→ Задание
Ответьте по отрывку о республиканской традиции:
(a) Когда была прочитана лекция Олега Хархордина?
(b) В чём автор видит главное достоинство республиканизма?
(c) Какой итальянский термин обозначает то, что получается вместо res publica, если нет писаного права?

··· Отрывок текста

Социал-демократия
April 19, 2022

Срез публики

Про республиканизм, общественный договор, гражданское самосознание, либеральную мысль и такую разную публичность

Набрёл на архивную (декабрь 2007-го) грандиозную лекцию Олега Хархордина о республиканской традиции, а там изумительно ёмкое объяснение про феномен российского ближнего круга (вот так общество деградировало за 14 лет) — и заодно про разницу между левой и правой мыслью. Выступление вообще замечательное, даже совестно резать его на купюры, ведь республиканизм — это целая философия, так или иначе связанная с либерализмом, гражданским обществом и самосознанием. В определённом смысле республиканизм даже ближе к политэкономии, поскольку затрагивает гражданские институты и участие людей в общественной жизни и публичной сфере — и даже... разъясняет разницу между «общим», «общественным» и «публичным», ибо в нашей стране смешались в кучу кони, люди...

По мне главное достоинство республиканизма (республиканства?) — в ограничении полномочий и срока распоряжения ими.

Ниже приведу самые яркие цитаты:

Вы вместе принимаете те правила жизни, которые вам кажутся приемлемыми для всех, и потом вы вместе начинаете исполнять эти писаные правила. Тут важны оба компонента: участие в принятии этих законов и правил, во-первых, а также их записанность, во-вторых. Например, если нет писаного права – соответственно, нет архивов и кодификации – то мы получаем вместо res publica другой феномен, который схватывается итальянским термином cosa nostra. В этой ситуации тоже есть дело или вещь – cosa (аналог res), только дело это или вещь является nostra, а не publica. Иными словами, вместо publica и публичности мы получаем некое «наше дело», когда некоторое количество серьезных и важных мужчин регулируют жизнь общины по понятиям. И эти понятия не есть писаное право, которое довлеет над ними всеми, потому что понятия эти зависят от их собственной, “нашей”, интерпретации.

······
··· Исходные данные

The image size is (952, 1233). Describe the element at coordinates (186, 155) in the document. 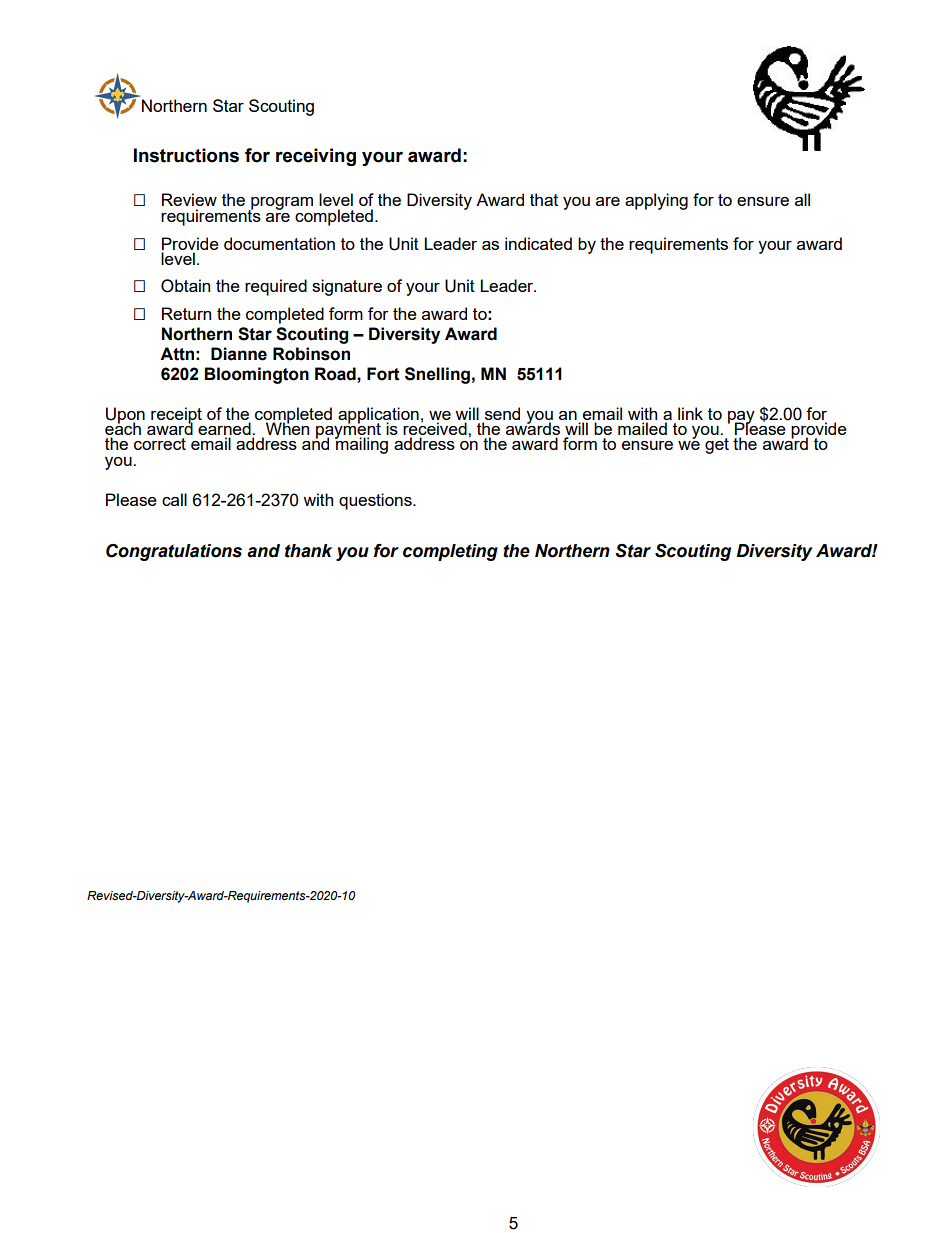

I see `Instructions` at that location.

······

→ Ответ
(a) В декабре 2007 года.
(b) В ограничении полномочий и срока распоряжения ими.
(c) Cosa nostra.